The basic purpose for having an Online Analytical Processing (OLAP) system is to allow people to access data, ask questions, and get answers quickly. OLAP is the foundation of business intelligence (BI) - the broader set of tools and methodologies for gaining meaningful insights from raw transactional data.

When describing OLAP systems, there are two major approaches in how the data is optimized to support BI analysis - MOLAP (multi-dimensional OLAP) and ROLAP (relational OLAP).

In the MOLAP approach, aggregate (measure) data is pre-calculated for every dimension combination. The result is a multi-dimensional cube, where each cell in the cube represents an intersection of n dimension values.

/public/images/cube.png

The benefit of building MOLAP cubes is performance. Since measures are calculated for every possible combination of dimensions ahead of time, slicing and dicing of multi-dimensional data is very fast. But this performance comes at a cost - redundant storage, long build times, time-to-insight latency, and the administration overhead of managing data silos. Plus, when dealing with the size of dimensions in big data, MOLAP cubes cannot scale. Cube build times only increase as the data grows. The latency between when data lands, and when it is ready for analysis can prevent the business from making timely decisions.
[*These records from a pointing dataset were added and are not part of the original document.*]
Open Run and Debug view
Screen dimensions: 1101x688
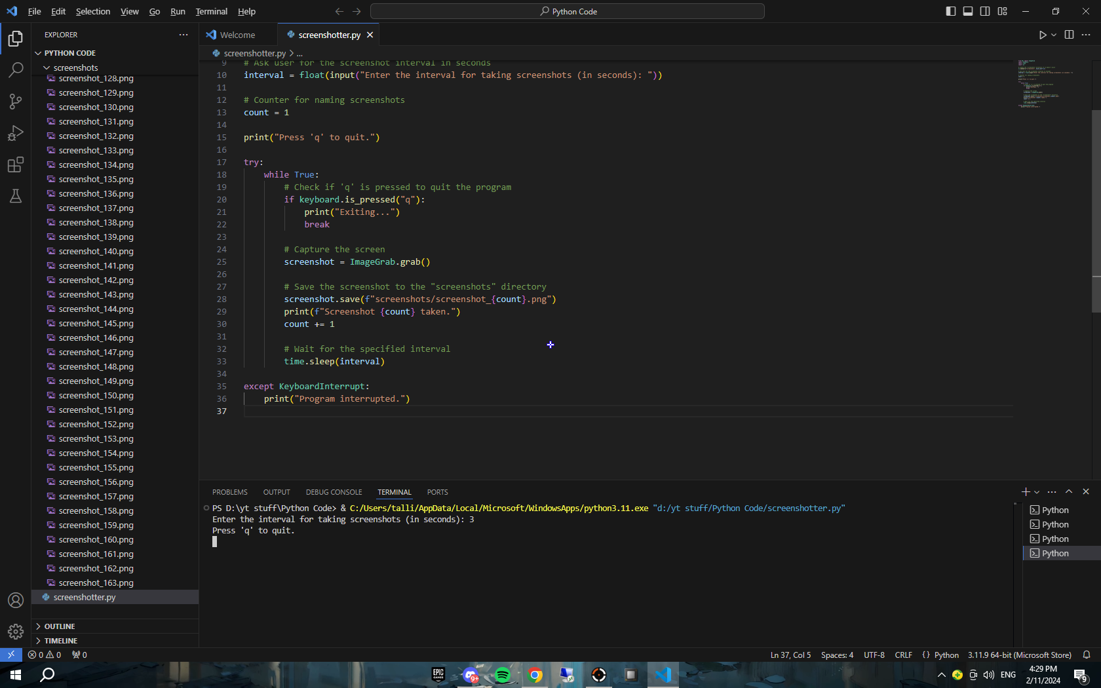click(16, 133)
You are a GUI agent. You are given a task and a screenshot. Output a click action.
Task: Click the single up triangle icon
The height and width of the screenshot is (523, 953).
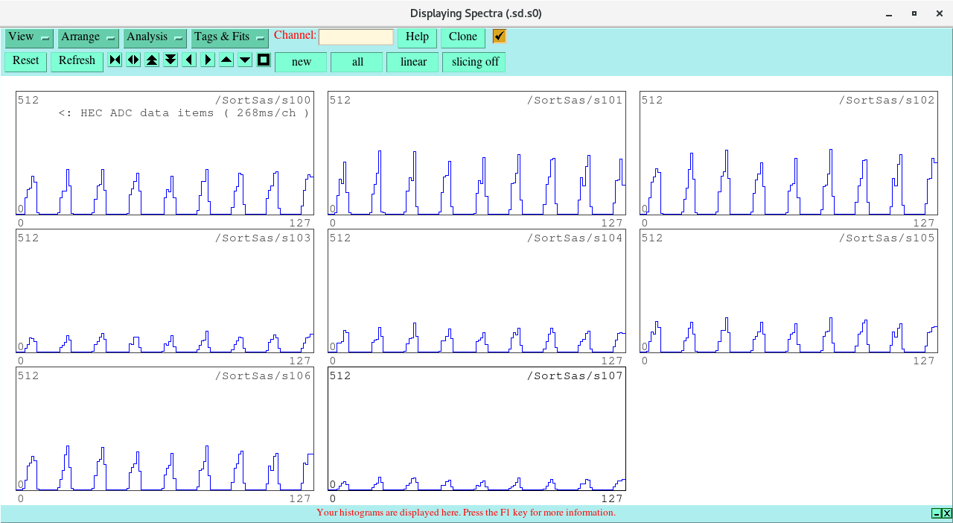[x=226, y=60]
In the ROLAP approach, data is not pre-computed ahead of time. Instead data is stored in relational tables that use a star (or snowflake) schema to model multi-dimensional data.

/public/images/star_schema.png

Analysis tools then query these tables using query languages such as SQL, and aggregate results are calculated on-the-fly for the requested measures and dimensions. The benefits of this approach is that it is more scalable in handling large data volumes, and does not require off-loading the data into another storage system for analysis. But ROLAP engines are usually slower when the data is not aggregated ahead of time. To get around this performance hit, it is often necessary to build separate summary tables that contain pre-aggregated data in order to boost query performance.

What is an AtScale Virtual Cube?

AtScale virtual cubes are a hybrid of the MOLAP and ROLAP approaches. The AtScale platform combines the scalability of ROLAP with the ease-of-use of MOLAP-like data modeling.

Logically, the cube looks like a MOLAP cube to the business intelligence applications. The MOLAP model is easy for BI users to understand, because the data is presented as a simple list of measures and dimensions that can be used to build reports.

However, AtScale does not build MOLAP cubes. AtScale overlays a virtual ROLAP schema on top of the datasets stored in Hive.

How AtScale Optimizes OLAP Queries

BI applications send their queries to a cube hosted on the AtScale engine. This cube metadata is used to interpret the SQL queries sent by the BI tools, optimize them for the best performance, and then execute them directly against the corresponding data warehouse.

AtScale's cost-based query planner and optimizer dynamically builds and maintains aggregates (summary tables) based on the queries issued by BI users. Once aggregates exist, future queries can run against the aggregated data instead of the raw data, dramatically improving query performance.